Nabors Industries announced that it will buy Canada’s Enserco Energy Service Co. for C$15.50/share (US$252 million plus assumed debt of C$36.9 million) in cash or exchangeable shares, or about a 5% premium to last Monday’s closing price on the Toronto Stock Exchange. The friendly offer follows Nabors’ C$93 million acquisition of Command Drilling last fall and sustains the trend of U.S. energy companies buying up their Canadian counterparts to capitalize on Canada’s growing share of the North American natural gas market. It also continues the consolidation in the drilling and oilfield service sector.

“Enserco’s assets are relatively new, in excellent condition and well suited for the increasingly important role that Canada is playing in the North American natural gas supply picture,” said Nabors Chairman Gene Isenberg. “Enserco has one of the industry’s best safety records, which I firmly believe is the most direct indication of the quality of an operation, its people and its management.”

Nabors currently owns and operates more than 500 land drilling and 740 land workover and well-servicing rigs worldwide, including 52 in Canada. Its offshore operations include 43 platform rigs, 16 jack-ups and three barge rigs in the Gulf of Mexico and international markets. Nabors also operates 30 marine transportation and support vessels in the Gulf. The company also provides a wide variety of other drilling and oilfield manufacturing services.

Enserco will give Nabors 193 Canadian service rigs and 30 drilling rigs. Enserco is an integrated energy services company, providing production and drilling services to the North American oil and gas industry. Its subsidiaries include Bonus Well Servicing and H&R Drilling.

Standard & Poor’s said the acquisition would not affect Nabors’ credit ratings (A-/Stable/–) but “should strengthen Nabors’ position in the Canadian drilling and well-servicing industries” by adding assets at a “reasonable price with respect to EBITDA multiples and as a percentage of replacement cost.”

Although the transaction initially may be funded with cash, which will increase the company’s net debt leverage, Nabors will retain an excellent financial profile, S&P said. Pro forma net debt leverage at Dec. 31, 2001, should rise to only about 40% from 37%.

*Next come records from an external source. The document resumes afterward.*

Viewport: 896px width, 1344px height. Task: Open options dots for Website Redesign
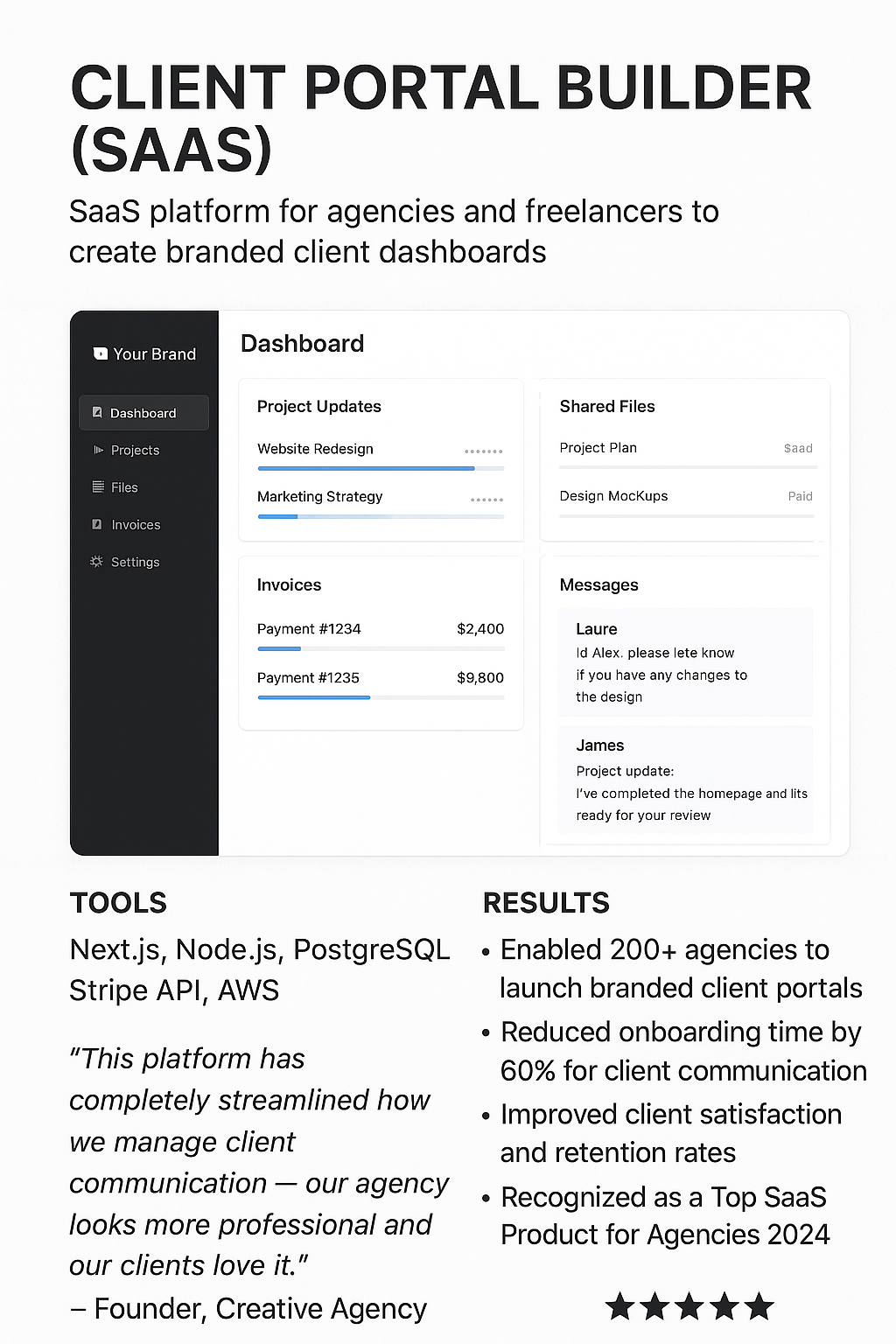pos(483,452)
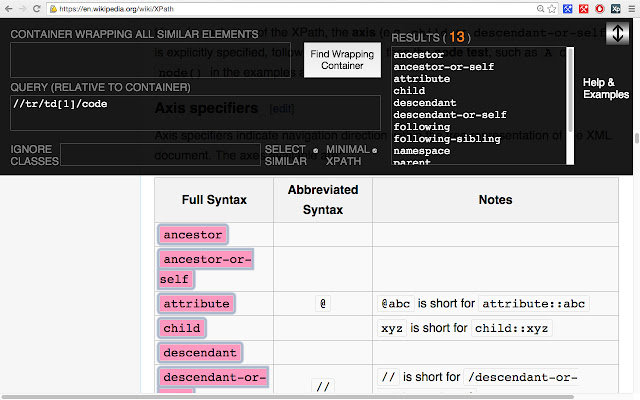This screenshot has width=640, height=400.
Task: Click the blue tools extension icon
Action: tap(565, 9)
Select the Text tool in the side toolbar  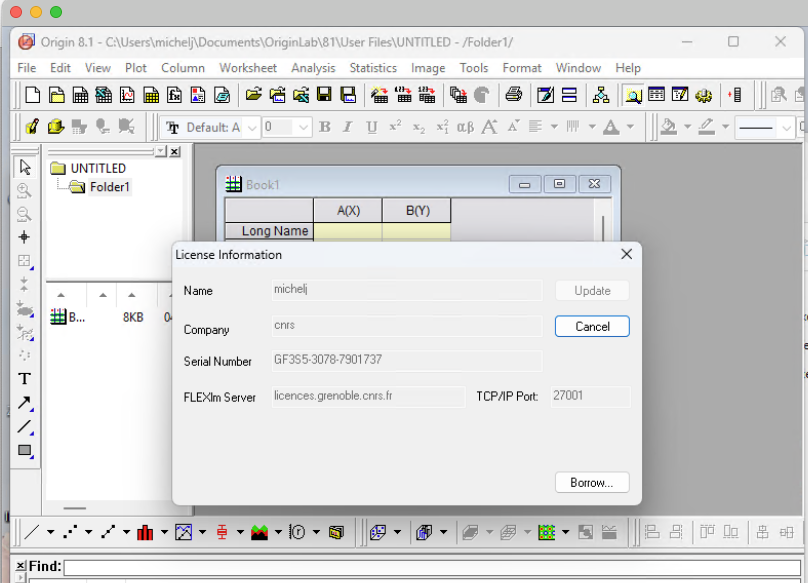25,379
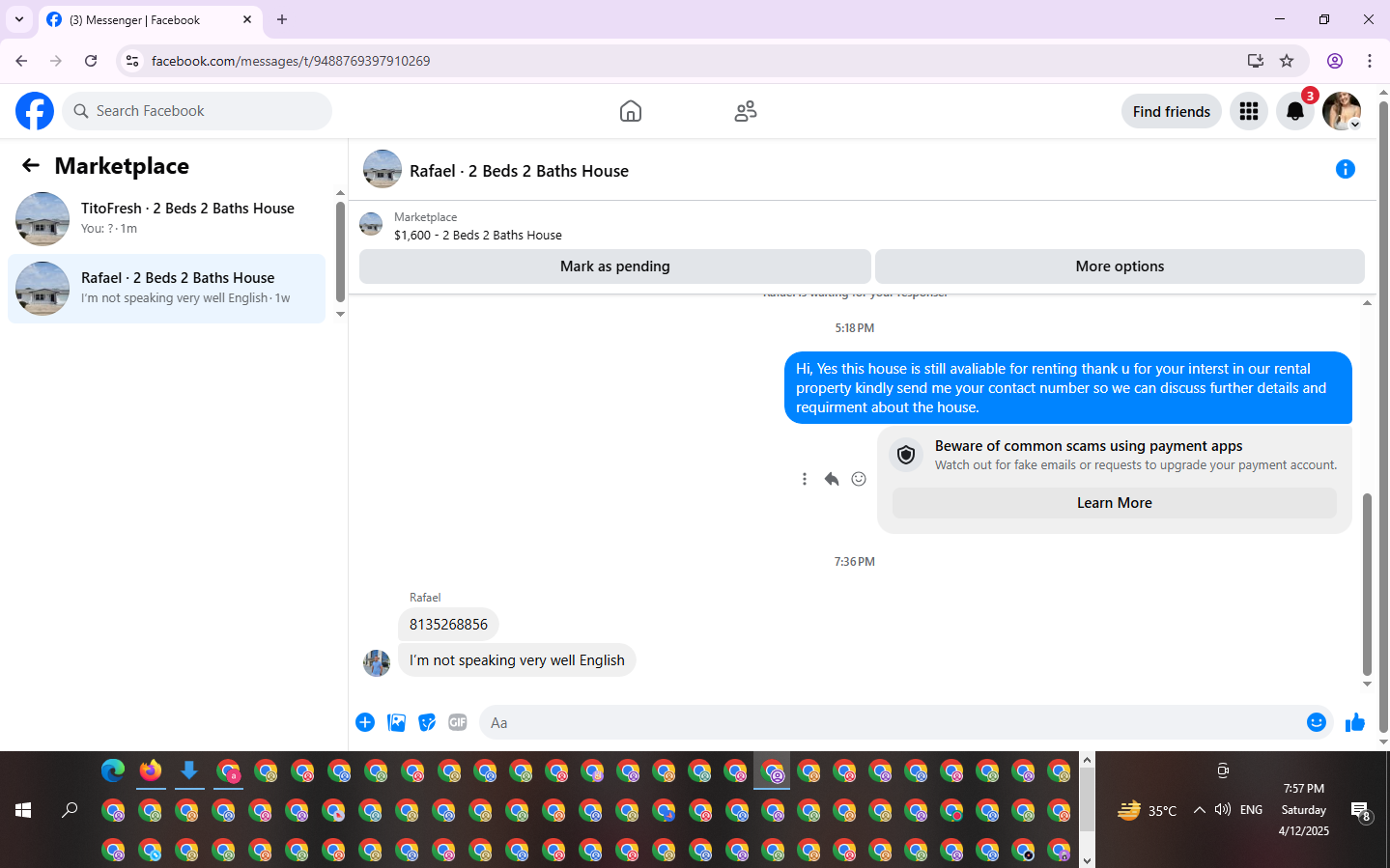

Isenberg said Nabors is interested in increasing its investment in Canada for several reasons. “In the last few years, many of our key U.S. customers have substantially increased their presence in Canada, as it has become even more strategic to the North American gas supply. Federal and provincial initiatives to reduce corporate tax rates have also increased Canada’s attractiveness as an investment for Nabors.”

The acquisition agreement has been unanimously approved by Enserco’s board. The deal contains customary non-solicitation provisions and a termination fee payable by Enserco of C$17 million under certain circumstances. Nabors also retains the right to match competitive proposals should they arise.